What this task involves: Retype the records from the line with "You are a GUI" to the line with "Action: (213, 232)", keeping every line exactly as it appears and leaving out the pictures.

Information given:
>> Begin

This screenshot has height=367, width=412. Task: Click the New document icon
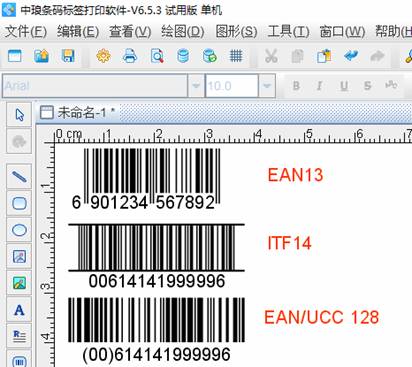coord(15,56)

>> End
>> Begin

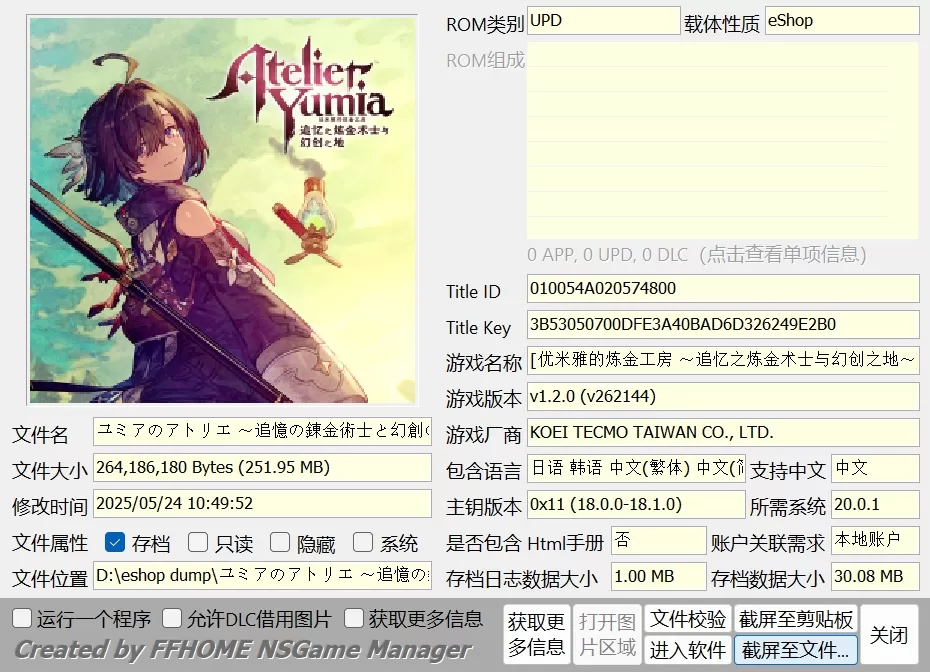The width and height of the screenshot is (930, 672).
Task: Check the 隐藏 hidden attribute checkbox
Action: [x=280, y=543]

>> End
>> Begin

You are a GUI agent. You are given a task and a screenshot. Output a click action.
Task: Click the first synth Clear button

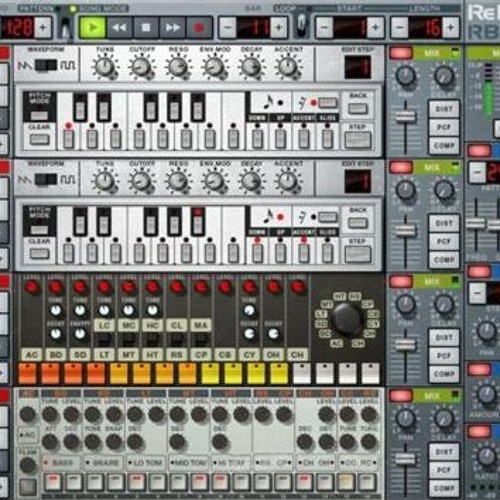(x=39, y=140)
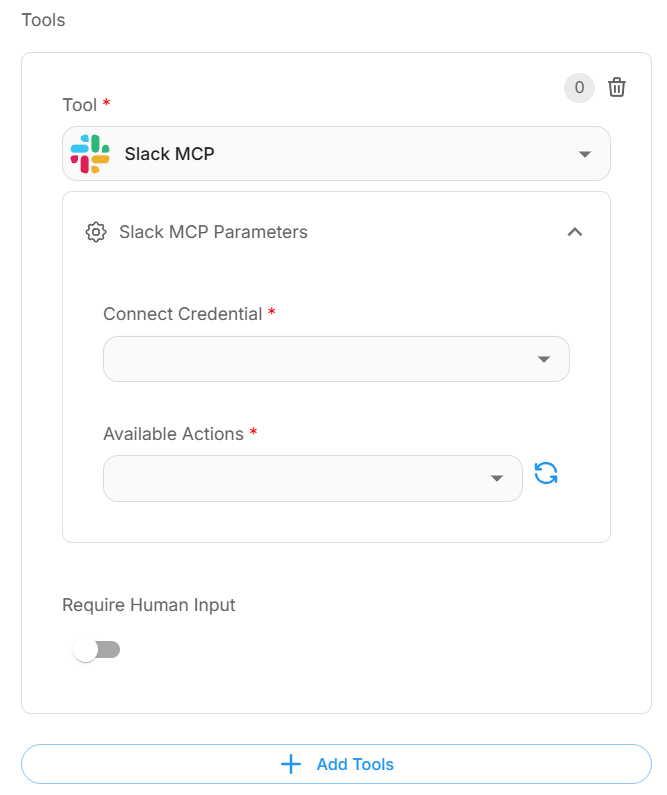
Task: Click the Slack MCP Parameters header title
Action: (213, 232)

>> End

Correct answer:
You are a GUI agent. You are given a task and a screenshot. Output a click action.
Task: Click the first synth Clear button

(x=39, y=140)
Task: Click the Slack MCP Parameters header title
Action: (213, 232)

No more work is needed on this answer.